Id. ¶ 13 (internal quotation marks omitted). Applying this principle, the phrase “anything which is or may be used as a means of communication,” see
¶ 19 In light of the foregoing principles of statutory interpretation, I would conclude that a live web camera image does not constitute material for the purposes of the distributing pornographic material statute. I would also conclude that because Coble did not distribute or exhibit any material, the State improperly charged him with violating that provision.

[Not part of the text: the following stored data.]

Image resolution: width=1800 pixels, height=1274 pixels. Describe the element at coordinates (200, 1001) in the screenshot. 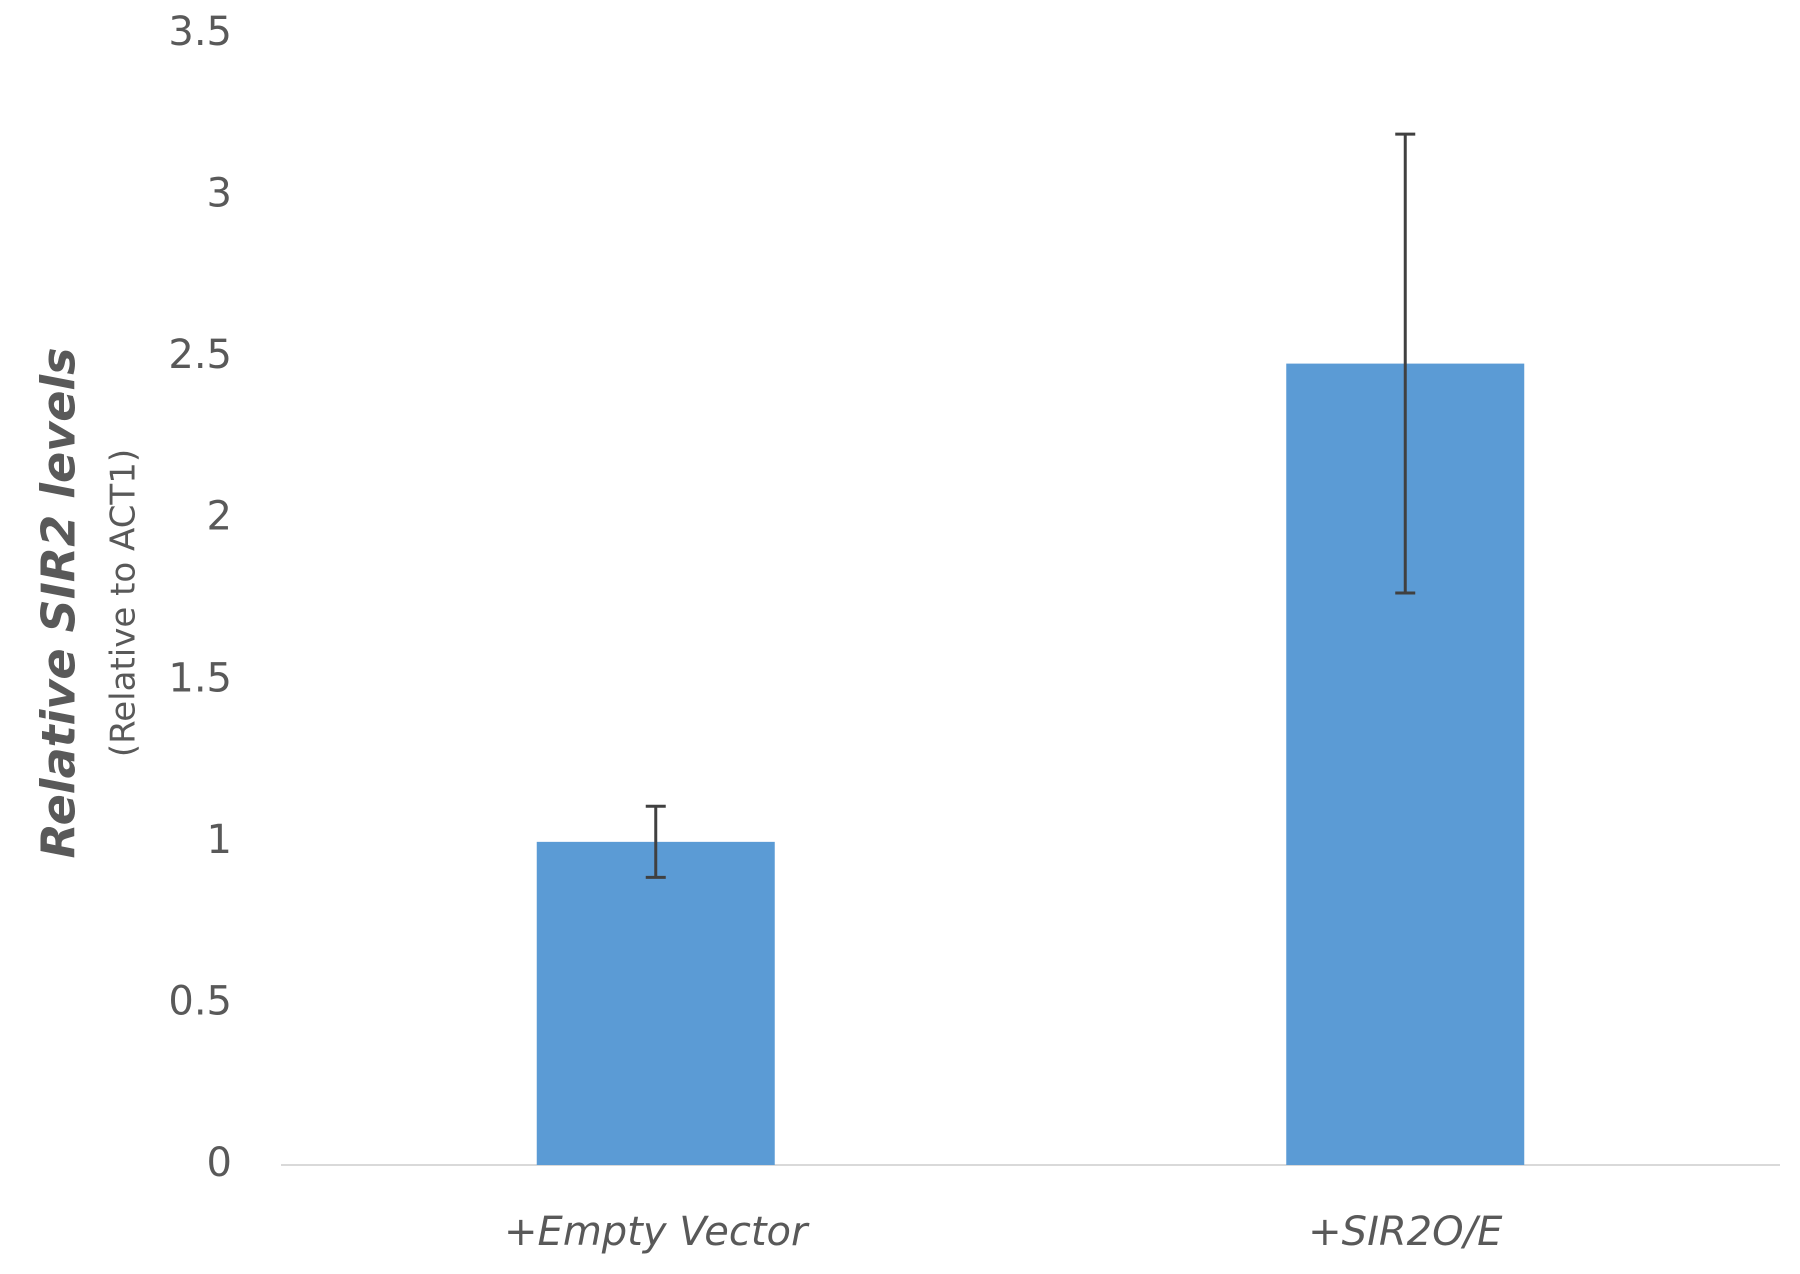

I see `y-tick-label: 0.5` at that location.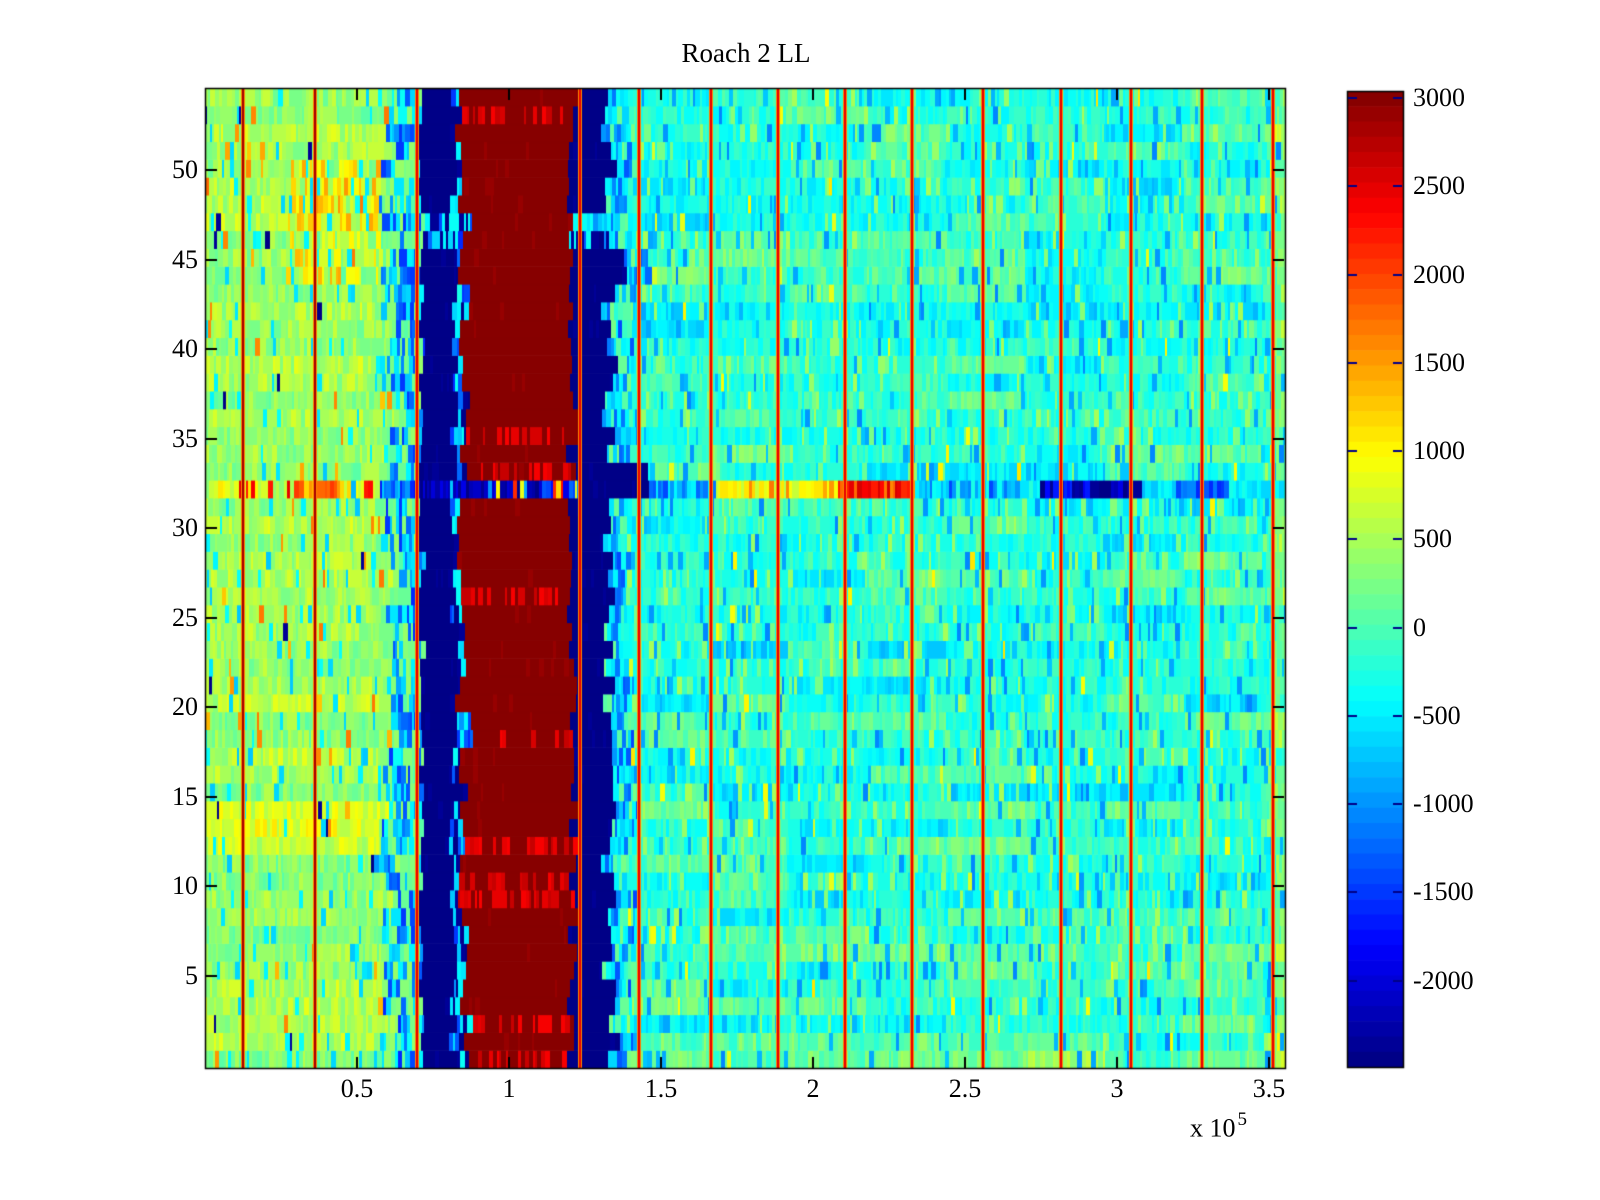 Image resolution: width=1600 pixels, height=1200 pixels. Describe the element at coordinates (1439, 451) in the screenshot. I see `colorbar-tick-label: 1000` at that location.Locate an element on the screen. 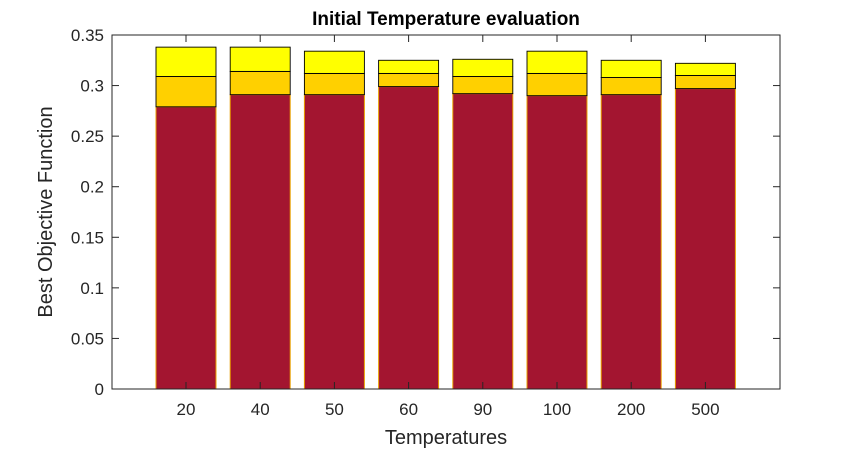 Image resolution: width=862 pixels, height=450 pixels. y-tick-label: 0 is located at coordinates (100, 390). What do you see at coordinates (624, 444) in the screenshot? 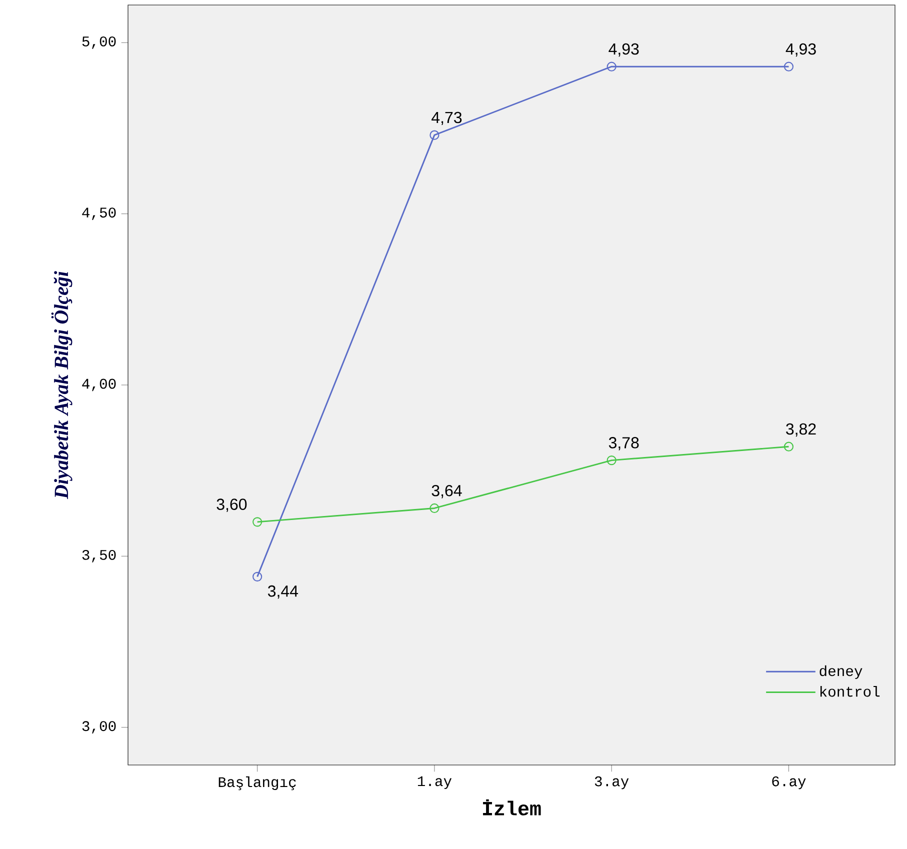
I see `data-label: 3,78` at bounding box center [624, 444].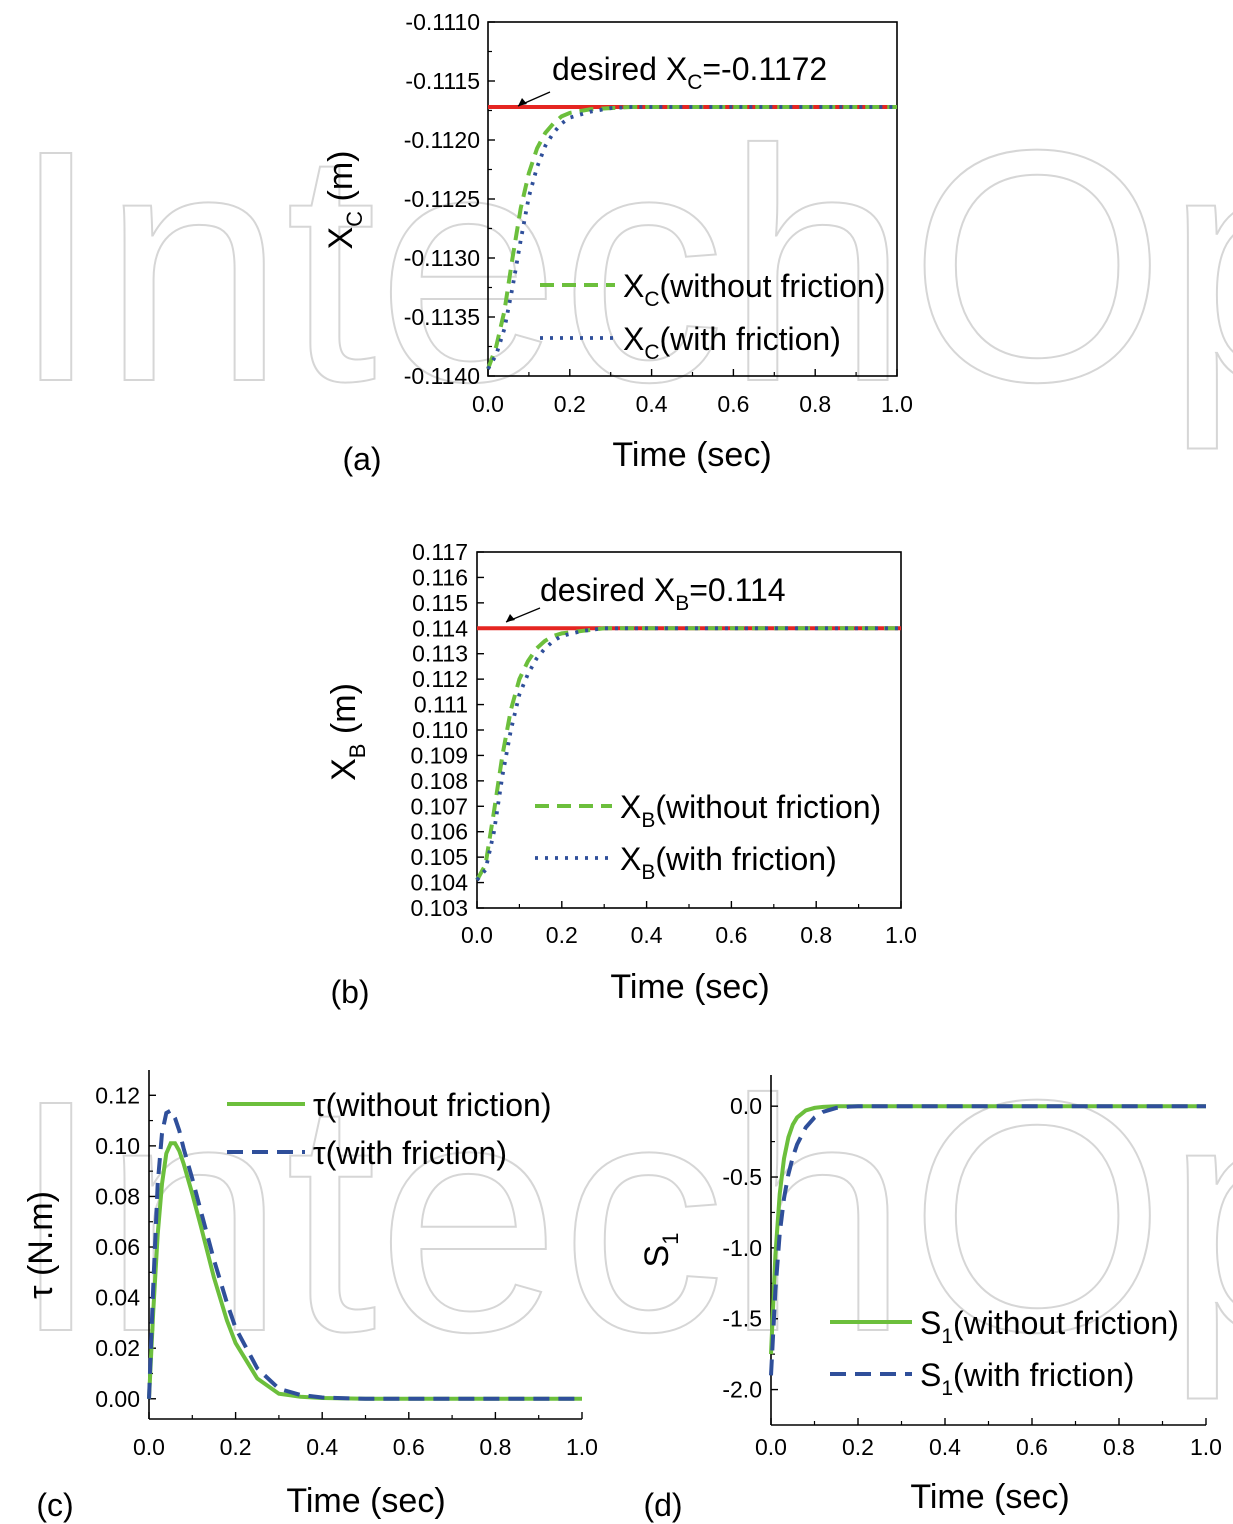 The image size is (1233, 1524). I want to click on desired-annotation: desired XB=0.114, so click(663, 594).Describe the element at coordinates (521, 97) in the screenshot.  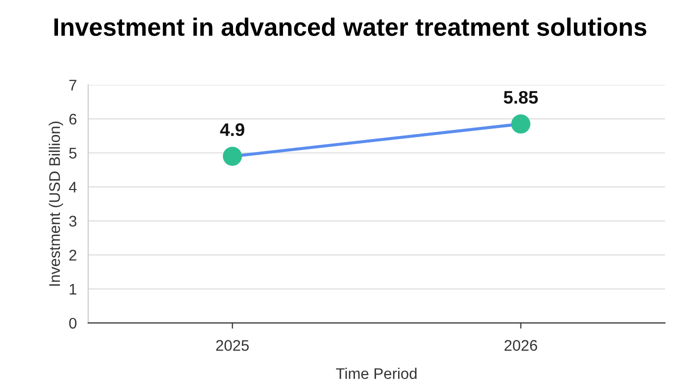
I see `data-label: 5.85` at that location.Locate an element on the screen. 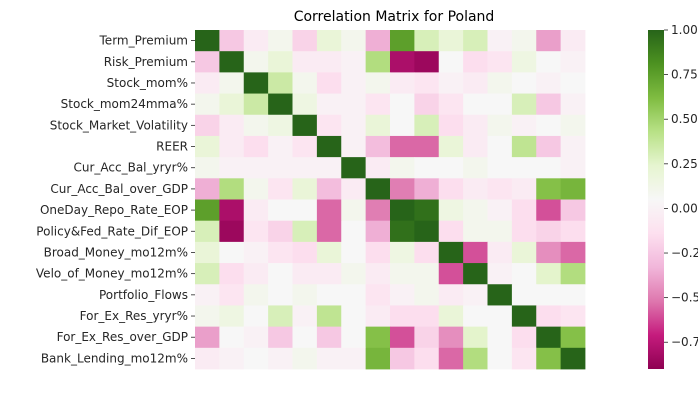  y-tick-label: REER is located at coordinates (172, 147).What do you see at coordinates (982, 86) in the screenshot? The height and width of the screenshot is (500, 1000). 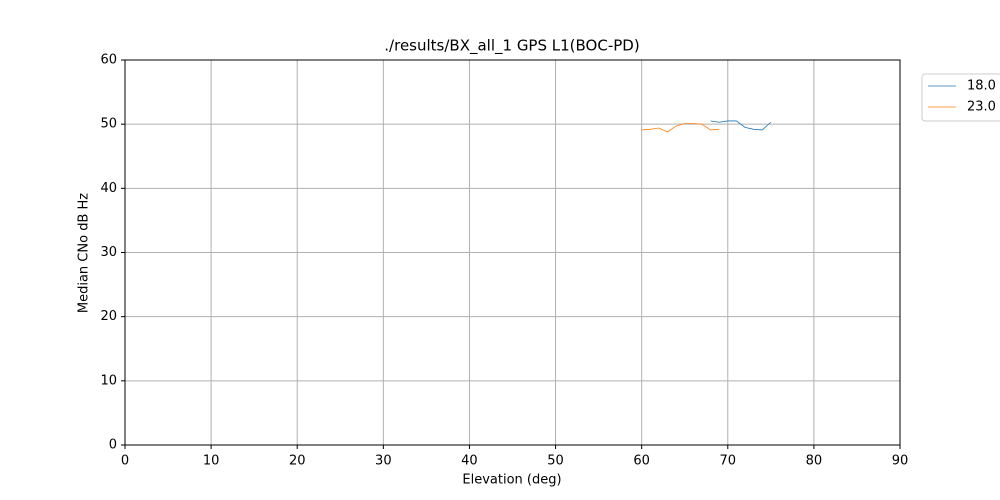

The obligation of this Court runs to the parties, not the attorneys. If the attorneys have failed to argue an issue precisely as it might best be framed, it is for an appellate court, nevertheless, to decide the issue correctly: “We should not be forced to ignore the law just because the parties have not raised or pursued obvious arguments.” Utah Home Fire Ins. Co. v. Manning, 1999 UT 77, ¶ 46, 985 P.2d 243 (Stewart, J., dissenting) (quoting Kaiserman Assocs., Inc. v. Francis Town, 977 P.2d 462, 464 (Utah 1998)). Because I would conclude that the original felony charge was improper, I would also conclude that the lesser included charge of misdemeanor lewdness does not apply to Coble. Accordingly, I would reverse the district court‘s decision binding Coble over on the lesser included offense of misdemeanor lewdness and order dismissal of the original felony distribution of pornography charge.